Aunque la pandemia de Covid-19 haya quedado atrás, los efectos del cambio climático garantizan que las disrupciones en la cadena de suministro continúen dominando la agenda de ejecutivos y profesionales de gestión riesgo durante las próximas décadas. Las catástrofes climáticas, como las inundaciones —cuya frecuencia ha aumentado un 181% desde la década de 1980, según análisis de Marsh McLennan—, destacan la magnitud del impacto ambiental sobre las operaciones comerciales.
Frente a este escenario, las empresas están obligadas a reevaluar y transformar sus cadenas de suministro, no sólo para mitigar riesgos sino para promover un desarrollo sostenible. La sostenibilidad en las cadenas de suministro ha evolucionado de ser un objetivo deseable, a convertirse en una necesidad imperativa, instando a las industrias, especialmente aquellas con alto riesgo como la automotriz, manufactura, energía, y sectores de ventas al por menor y mayorista, a priorizar la resiliencia mediante prácticas sostenibles.
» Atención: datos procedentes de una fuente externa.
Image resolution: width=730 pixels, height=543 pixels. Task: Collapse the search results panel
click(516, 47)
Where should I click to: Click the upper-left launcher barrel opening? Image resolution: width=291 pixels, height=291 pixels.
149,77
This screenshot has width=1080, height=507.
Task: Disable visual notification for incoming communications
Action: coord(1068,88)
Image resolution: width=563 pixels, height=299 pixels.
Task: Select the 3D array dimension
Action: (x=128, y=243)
Estas cadenas no solo son un canal crítico para alcanzar los objetivos de sostenibilidad de las empresas, sino que también catalizan los compromisos de sostenibilidad a nivel organizacional. La concentración en las cadenas de suministro es esencial para las iniciativas de medio ambiente, sociedad y gobernanza (ESG), ya que más del 90% de las emisiones de gases de efecto invernadero y entre el 50% y el 70% de los costos operativos están vinculados directamente a ellas.
Más allá de la evasión de riesgos y el cumplimiento normativo, las organizaciones están buscando formas de incorporar la sostenibilidad en las operaciones de sus cadenas de suministro para generar valor a largo plazo. Esto implica un uso más eficiente de los recursos naturales, la descarbonización, un abastecimiento ético y la adopción de prácticas de comercio justo, lo cual redefine el enfoque tradicional hacia las iniciativas de ESG y fortalece las operaciones de la cadena de suministro.
Las organizaciones que lideran en la transformación de sus cadenas de suministro no solo están respondiendo a presiones regulatorias o demandas de consumidores por productos responsables; están reconfigurando de manera fundamental cómo operan, innovan y generan valor. La estrategia para una cadena de suministro sostenible va más allá de la simple gestión de adquisiciones y compras, abarcando una transformación completa que evalúa no solo el rendimiento financiero, sino también la reducción de costos mediante la disminución de desechos, la mejora de la eficiencia y la reducción de la huella de carbono.
A medida que estas cadenas se desarrollan, también lo hace la percepción en el mercado. Las iniciativas de sostenibilidad en la cadena de suministro pueden influir positivamente en la participación de mercado, el precio de las acciones y la rentabilidad. La gestión de riesgos, incluidos los regulatorios y de cumplimiento, se ve reforzada por estrategias de abastecimiento resilientes, mientras que los impactos intangibles como la mejora en la lealtad del cliente, la reputación de la marca, la innovación y la retención de talento empiezan a jugar un rol significativo.